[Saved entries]
★ ★ ★ ★ ★

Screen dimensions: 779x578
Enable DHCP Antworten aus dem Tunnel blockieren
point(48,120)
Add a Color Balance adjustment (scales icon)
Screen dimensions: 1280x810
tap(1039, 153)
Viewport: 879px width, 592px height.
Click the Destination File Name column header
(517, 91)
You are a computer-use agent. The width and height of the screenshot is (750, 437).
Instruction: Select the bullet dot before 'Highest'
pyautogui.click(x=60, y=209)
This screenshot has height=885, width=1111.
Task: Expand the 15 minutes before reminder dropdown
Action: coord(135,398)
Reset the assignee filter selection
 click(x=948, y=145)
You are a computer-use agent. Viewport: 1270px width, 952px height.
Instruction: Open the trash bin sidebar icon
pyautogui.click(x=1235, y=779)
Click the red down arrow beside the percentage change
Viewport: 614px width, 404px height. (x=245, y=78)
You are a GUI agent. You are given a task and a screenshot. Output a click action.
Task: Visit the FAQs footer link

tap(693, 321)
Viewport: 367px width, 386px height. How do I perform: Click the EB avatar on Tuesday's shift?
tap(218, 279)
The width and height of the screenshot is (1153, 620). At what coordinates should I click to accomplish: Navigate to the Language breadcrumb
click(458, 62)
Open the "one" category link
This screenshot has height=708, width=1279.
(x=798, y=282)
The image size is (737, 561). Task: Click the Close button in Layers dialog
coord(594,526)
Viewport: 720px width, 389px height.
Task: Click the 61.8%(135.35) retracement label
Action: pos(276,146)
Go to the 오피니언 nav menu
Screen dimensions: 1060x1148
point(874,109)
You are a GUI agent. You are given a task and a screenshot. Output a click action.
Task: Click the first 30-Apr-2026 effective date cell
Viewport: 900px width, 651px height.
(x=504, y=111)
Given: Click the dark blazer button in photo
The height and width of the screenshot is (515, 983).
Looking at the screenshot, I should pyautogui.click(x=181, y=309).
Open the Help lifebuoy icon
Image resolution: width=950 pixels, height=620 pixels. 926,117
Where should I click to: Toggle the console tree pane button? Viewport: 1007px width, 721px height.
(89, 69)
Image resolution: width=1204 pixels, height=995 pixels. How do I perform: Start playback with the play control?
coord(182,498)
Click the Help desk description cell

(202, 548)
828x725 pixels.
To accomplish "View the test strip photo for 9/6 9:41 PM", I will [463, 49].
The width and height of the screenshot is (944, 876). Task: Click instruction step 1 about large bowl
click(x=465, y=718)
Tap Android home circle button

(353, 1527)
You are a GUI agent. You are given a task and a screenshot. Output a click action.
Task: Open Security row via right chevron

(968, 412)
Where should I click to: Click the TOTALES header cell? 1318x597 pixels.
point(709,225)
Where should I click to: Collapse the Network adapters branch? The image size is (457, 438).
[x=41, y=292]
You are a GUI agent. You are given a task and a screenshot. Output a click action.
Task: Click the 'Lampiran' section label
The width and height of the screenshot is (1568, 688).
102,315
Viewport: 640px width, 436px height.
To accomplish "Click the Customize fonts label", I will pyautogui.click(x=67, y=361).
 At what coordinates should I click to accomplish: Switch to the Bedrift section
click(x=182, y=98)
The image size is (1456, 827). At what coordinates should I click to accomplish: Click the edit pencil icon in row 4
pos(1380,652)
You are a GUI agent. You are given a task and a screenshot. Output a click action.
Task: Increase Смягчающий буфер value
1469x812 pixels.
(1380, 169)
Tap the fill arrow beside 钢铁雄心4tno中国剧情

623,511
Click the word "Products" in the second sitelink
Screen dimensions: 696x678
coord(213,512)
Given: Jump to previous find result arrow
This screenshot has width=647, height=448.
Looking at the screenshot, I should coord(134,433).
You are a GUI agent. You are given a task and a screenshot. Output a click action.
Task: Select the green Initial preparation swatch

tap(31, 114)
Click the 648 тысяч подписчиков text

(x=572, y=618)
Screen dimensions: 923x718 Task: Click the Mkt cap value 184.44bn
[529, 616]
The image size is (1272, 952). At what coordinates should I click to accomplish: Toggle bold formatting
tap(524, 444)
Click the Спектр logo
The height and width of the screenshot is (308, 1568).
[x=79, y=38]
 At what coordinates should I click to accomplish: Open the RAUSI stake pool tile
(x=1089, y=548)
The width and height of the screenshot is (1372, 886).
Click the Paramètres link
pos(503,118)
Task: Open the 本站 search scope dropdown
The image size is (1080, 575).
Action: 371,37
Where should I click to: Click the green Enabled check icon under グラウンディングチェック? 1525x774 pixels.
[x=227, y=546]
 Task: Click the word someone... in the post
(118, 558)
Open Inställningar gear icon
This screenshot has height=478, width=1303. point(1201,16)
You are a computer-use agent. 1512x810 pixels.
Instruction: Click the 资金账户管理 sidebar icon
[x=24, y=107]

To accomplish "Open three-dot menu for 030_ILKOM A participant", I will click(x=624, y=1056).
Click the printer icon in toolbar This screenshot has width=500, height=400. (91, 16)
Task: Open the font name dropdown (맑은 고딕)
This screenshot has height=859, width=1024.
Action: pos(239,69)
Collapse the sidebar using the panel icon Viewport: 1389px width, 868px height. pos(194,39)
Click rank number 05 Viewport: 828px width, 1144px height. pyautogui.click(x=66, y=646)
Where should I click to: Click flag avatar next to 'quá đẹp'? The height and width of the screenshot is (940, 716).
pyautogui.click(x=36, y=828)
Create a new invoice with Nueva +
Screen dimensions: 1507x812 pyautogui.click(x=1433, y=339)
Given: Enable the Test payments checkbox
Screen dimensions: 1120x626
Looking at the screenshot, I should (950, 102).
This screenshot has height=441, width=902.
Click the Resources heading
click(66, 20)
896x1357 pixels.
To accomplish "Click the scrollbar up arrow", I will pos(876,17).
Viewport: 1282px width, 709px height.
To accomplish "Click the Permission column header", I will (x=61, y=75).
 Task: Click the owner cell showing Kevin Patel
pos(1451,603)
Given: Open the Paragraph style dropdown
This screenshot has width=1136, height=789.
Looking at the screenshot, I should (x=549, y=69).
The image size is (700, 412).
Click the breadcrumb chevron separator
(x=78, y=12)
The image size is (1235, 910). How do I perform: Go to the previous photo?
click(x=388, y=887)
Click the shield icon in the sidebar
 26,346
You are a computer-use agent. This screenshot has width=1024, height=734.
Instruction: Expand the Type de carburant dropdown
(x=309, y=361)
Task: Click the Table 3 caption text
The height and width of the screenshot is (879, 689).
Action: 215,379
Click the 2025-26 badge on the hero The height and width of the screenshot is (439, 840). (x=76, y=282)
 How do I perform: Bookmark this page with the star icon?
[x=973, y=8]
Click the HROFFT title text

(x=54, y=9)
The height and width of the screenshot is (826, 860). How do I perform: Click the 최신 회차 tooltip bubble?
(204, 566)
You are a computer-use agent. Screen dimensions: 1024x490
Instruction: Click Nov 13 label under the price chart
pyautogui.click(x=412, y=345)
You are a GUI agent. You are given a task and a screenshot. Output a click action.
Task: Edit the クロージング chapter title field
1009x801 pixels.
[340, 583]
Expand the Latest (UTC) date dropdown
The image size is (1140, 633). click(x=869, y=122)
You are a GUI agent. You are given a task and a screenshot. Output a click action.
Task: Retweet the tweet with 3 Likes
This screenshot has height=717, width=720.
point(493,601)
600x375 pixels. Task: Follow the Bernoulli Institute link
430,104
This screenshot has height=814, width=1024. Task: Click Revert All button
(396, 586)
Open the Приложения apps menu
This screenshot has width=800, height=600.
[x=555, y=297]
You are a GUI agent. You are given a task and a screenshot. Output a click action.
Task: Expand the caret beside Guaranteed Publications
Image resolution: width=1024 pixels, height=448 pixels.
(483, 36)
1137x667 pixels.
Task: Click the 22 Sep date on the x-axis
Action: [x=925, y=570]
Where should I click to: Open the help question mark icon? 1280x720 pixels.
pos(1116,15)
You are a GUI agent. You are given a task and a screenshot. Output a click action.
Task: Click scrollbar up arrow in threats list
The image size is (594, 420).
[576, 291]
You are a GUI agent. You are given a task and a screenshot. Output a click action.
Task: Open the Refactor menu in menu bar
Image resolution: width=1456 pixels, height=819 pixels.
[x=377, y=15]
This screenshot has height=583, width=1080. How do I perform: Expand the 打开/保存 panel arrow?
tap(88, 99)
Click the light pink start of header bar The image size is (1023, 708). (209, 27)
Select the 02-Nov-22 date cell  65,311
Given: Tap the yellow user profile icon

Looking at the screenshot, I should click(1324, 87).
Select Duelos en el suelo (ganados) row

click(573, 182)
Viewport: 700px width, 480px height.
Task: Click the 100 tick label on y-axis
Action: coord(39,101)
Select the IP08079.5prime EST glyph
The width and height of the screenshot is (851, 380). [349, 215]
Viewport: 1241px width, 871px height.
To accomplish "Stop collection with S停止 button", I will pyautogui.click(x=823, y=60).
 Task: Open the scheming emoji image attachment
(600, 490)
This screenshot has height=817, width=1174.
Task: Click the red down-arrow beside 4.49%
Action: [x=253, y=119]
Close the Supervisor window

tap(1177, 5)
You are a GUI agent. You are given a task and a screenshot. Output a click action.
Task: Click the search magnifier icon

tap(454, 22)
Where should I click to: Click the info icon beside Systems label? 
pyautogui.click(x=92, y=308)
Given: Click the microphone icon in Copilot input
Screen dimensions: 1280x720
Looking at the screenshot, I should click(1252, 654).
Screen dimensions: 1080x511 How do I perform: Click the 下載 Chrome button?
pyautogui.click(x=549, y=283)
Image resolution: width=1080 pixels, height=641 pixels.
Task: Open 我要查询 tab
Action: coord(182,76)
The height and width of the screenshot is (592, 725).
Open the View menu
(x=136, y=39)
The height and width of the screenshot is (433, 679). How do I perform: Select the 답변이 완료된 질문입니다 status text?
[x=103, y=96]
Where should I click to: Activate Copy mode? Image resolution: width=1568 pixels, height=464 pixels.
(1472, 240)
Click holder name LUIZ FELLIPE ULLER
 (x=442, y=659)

★ ★ ★ ★ ★

## WHAT TO PRODUCE
With "scrollbar" as the string to find, copy every line of the records that holds it.

## TASK SOLUTION
To accomplish "Click the scrollbar up arrow", I will pos(876,17).
Task: Click scrollbar up arrow in threats list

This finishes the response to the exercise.